How We Solved Kafka Event Sequencing in Our Online Grocery Application
🛒 Introduction: When Event Order Does Matter
In an event-driven architecture, event sequencing can sometimes be overlooked, especially when the order of events isn’t critical. However, in our online grocery application, we encountered a situation where event order became crucial for ensuring accurate processing of cashback promotions.
In this blog post, I will share how we solved the Kafka event sequencing issue in our system. I will discuss the challenges we faced, the potential solutions we explored, and how we ultimately implemented a strategy to ensure that events were processed in the correct order. By adjusting our approach to Kafka partitioning and event handling, we were able to resolve the issue while also preparing the system for future scalability.

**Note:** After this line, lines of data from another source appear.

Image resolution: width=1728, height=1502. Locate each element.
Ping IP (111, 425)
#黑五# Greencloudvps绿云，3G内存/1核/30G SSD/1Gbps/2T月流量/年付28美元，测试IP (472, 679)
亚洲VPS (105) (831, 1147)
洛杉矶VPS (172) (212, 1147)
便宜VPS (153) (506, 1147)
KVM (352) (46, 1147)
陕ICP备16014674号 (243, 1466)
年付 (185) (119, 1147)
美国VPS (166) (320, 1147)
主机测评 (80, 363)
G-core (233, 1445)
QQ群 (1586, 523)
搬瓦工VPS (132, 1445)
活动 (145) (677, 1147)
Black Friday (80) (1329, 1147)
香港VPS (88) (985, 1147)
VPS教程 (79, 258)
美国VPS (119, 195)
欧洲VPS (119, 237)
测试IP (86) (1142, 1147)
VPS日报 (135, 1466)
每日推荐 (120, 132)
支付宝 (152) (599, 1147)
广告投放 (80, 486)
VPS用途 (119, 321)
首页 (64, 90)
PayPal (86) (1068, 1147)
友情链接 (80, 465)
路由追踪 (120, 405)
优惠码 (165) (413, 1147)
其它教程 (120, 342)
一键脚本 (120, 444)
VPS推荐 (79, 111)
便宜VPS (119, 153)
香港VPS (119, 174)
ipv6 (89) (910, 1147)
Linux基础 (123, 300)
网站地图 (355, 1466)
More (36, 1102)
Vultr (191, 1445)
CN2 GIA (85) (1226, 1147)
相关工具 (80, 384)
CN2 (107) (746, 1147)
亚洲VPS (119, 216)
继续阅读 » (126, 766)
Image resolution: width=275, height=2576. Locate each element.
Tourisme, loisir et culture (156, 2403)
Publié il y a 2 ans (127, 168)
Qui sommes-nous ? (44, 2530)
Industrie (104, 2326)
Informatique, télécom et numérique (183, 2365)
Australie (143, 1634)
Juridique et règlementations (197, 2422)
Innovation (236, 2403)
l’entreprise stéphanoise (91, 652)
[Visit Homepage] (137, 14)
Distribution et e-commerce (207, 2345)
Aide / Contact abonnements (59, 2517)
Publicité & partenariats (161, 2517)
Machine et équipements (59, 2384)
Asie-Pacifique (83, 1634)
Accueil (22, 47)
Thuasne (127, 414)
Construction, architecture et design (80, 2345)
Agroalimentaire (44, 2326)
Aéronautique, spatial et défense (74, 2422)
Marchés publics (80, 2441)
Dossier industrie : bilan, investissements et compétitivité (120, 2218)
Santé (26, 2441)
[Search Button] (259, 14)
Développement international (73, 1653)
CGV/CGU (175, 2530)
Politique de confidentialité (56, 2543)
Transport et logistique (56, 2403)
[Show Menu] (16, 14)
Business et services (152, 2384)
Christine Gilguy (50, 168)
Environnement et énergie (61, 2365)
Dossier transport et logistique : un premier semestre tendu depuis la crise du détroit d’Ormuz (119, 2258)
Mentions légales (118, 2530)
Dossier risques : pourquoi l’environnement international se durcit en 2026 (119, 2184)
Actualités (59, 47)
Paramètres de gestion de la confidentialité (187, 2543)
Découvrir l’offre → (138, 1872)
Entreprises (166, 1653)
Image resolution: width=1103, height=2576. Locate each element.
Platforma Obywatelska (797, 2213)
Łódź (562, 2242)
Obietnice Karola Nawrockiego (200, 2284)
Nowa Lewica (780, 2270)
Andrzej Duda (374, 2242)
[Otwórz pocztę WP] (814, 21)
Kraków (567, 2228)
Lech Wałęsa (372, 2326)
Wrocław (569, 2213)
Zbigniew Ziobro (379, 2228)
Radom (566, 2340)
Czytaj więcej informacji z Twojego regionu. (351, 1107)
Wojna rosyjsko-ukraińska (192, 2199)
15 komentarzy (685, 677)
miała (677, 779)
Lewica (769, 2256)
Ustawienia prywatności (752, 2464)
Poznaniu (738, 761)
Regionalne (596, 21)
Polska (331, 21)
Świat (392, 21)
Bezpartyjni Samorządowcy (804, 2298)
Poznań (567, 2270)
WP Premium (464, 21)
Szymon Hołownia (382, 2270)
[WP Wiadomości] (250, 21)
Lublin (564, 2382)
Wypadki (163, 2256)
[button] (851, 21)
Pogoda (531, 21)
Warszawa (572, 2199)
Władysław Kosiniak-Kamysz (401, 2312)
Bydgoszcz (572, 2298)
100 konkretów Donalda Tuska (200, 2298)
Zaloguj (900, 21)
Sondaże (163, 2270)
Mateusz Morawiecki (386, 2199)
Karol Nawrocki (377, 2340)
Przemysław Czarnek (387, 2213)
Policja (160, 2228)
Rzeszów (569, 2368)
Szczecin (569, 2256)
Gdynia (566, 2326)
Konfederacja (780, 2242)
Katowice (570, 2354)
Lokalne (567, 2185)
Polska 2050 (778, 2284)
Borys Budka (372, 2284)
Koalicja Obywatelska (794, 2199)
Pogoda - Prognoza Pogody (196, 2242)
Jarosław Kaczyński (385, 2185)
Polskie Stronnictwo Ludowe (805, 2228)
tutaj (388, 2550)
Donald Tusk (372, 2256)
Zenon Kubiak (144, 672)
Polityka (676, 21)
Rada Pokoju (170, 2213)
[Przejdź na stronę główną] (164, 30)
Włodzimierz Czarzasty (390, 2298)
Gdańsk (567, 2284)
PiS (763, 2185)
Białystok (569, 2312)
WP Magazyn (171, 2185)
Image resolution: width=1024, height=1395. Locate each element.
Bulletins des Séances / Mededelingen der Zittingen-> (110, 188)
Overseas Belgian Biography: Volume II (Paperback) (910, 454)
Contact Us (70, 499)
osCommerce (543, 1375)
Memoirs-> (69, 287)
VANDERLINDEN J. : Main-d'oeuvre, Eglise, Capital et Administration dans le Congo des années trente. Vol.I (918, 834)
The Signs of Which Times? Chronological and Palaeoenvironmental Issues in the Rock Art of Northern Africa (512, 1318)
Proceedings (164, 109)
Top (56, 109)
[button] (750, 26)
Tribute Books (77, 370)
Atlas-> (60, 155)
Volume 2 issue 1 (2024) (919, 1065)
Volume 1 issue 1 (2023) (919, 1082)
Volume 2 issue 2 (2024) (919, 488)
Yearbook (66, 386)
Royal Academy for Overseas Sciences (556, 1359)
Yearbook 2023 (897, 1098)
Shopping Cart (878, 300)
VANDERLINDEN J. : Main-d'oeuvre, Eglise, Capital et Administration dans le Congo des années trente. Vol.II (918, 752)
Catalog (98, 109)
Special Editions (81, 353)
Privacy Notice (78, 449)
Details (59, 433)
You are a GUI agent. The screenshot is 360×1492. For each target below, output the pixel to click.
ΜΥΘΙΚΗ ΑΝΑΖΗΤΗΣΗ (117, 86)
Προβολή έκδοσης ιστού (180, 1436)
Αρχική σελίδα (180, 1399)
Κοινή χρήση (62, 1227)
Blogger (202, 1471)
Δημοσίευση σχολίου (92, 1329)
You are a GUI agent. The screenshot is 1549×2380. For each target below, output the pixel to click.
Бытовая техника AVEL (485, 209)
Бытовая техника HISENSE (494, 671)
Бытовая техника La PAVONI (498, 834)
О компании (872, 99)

🧾 The Business Context: Cashback in an Online Grocery App
Before diving into the technical details, let’s discuss the context of our project. Our client operates an online grocery shop application where customers can purchase items. After an order is placed, the items are collected from the store and delivered to the customer.
Within this application, we’ve implemented a “cashback promotion” on certain products. For example, if you purchase a chocolate for $2, the application credits $1 back to your wallet after you receive your order.
📦 The Architecture Behind Our Cashback System
To manage these promotions effectively, state changes related to each order must be communicated to a third-party system. Our architecture consists of two main services:
- Order Service: Responsible for creating and updating orders.
-Order-Cashback Integration Service: Facilitates communication between the order service and the third-party system.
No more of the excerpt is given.